# SUPPLIED DATA
+-------+
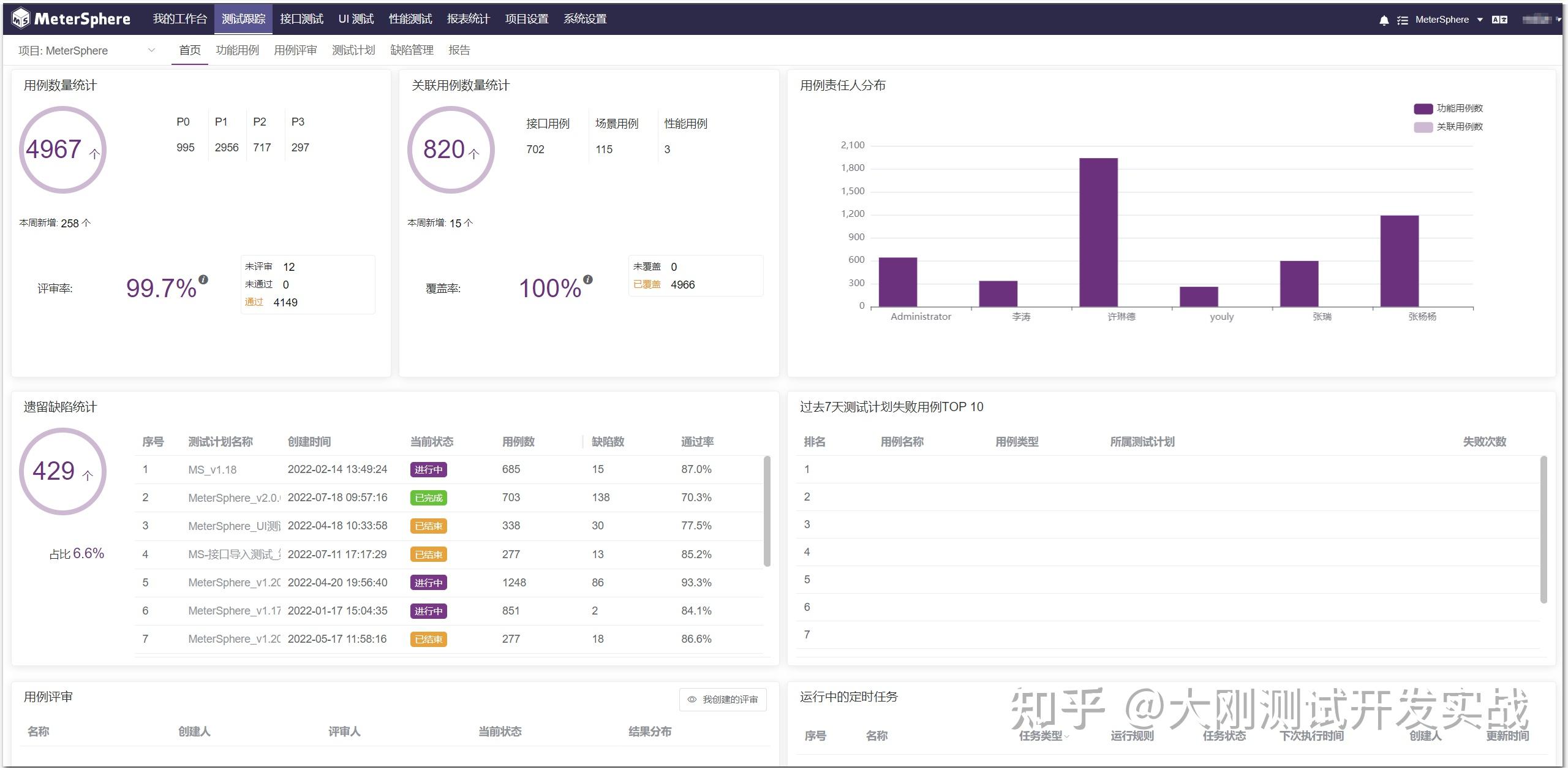The image size is (1568, 772).
Task: Click the language switch icon
Action: [1499, 20]
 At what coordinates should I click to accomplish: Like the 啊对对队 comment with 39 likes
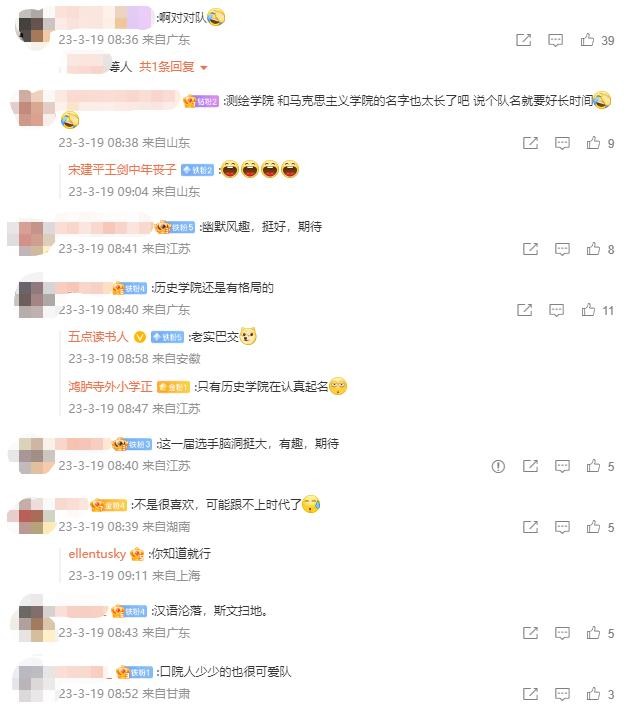(587, 40)
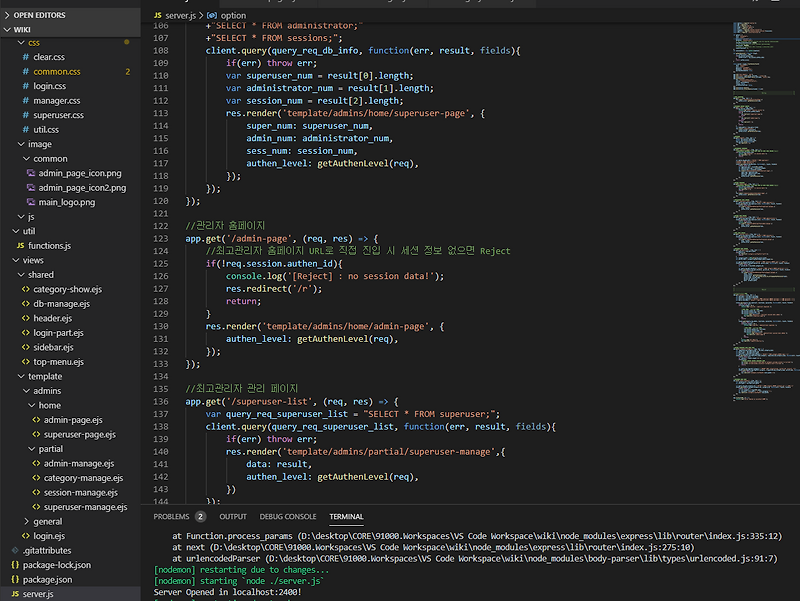
Task: Click the admin_page_icon.png image file icon
Action: tap(30, 173)
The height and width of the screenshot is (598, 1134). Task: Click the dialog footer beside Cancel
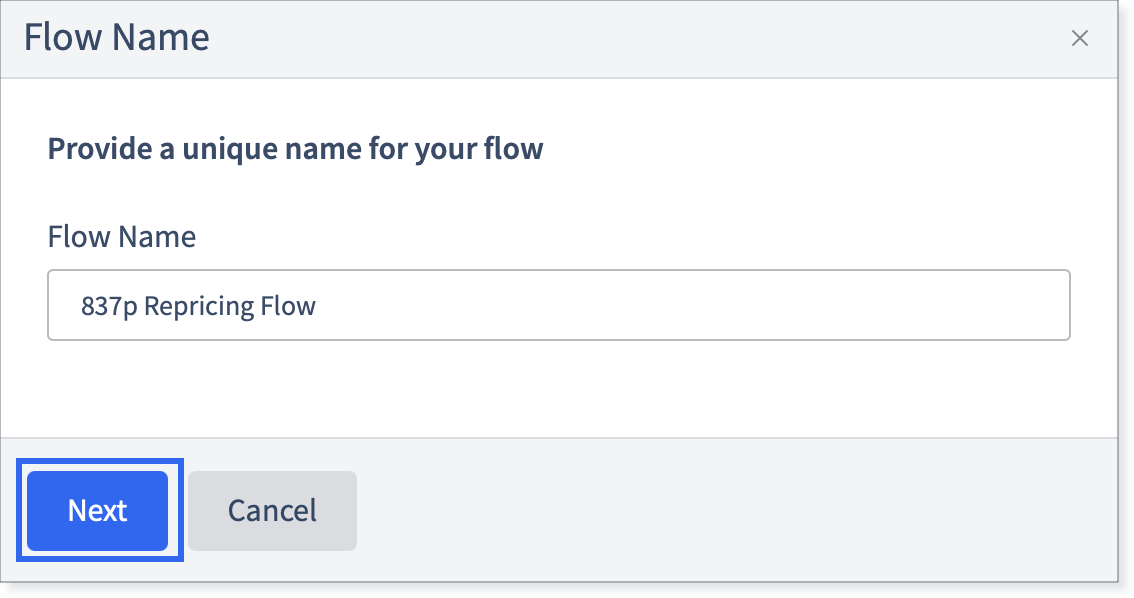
+-------+
Please transcribe exactly the line containing "At what coordinates" and every later line through the end of the records above, omitting pictures.

# SOLVED PROBLEM
 At what coordinates should I click to accomplish: Like the 啊对对队 comment with 39 likes
(587, 40)
Task: Click the admin_page_icon.png image file icon
Action: tap(30, 173)
The height and width of the screenshot is (598, 1134). Task: Click the dialog footer beside Cancel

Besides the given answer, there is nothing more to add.